Data supplied:
=== Begin Enclosure ===
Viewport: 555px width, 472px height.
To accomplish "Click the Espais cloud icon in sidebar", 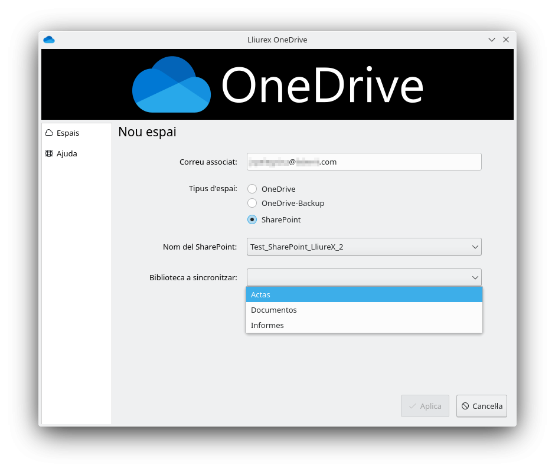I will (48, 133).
=== End Enclosure ===
=== Begin Enclosure ===
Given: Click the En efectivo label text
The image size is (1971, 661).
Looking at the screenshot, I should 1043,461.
=== End Enclosure ===
=== Begin Enclosure ===
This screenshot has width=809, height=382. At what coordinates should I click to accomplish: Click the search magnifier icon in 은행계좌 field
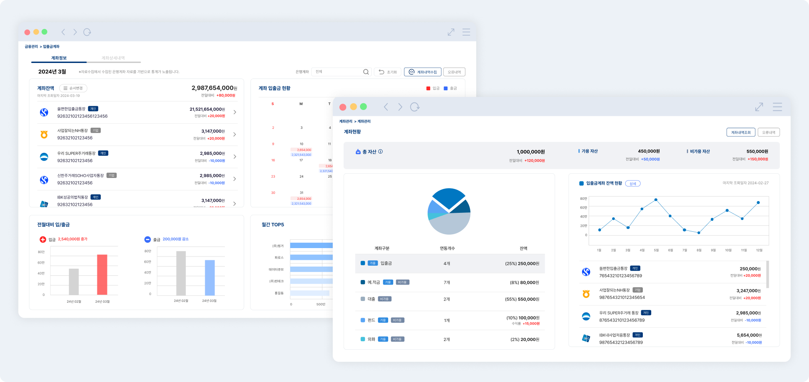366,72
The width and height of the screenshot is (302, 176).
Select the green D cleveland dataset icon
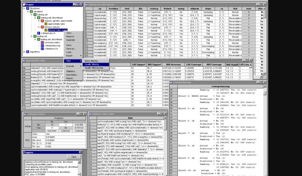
=== End Enclosure ===
Requirement: From the records above, give again exactly the lines running from the line with "The width and" to the line with "Select the green D cleveland dataset icon", inclusive.

Result below:
The width and height of the screenshot is (302, 176).
Select the green D cleveland dataset icon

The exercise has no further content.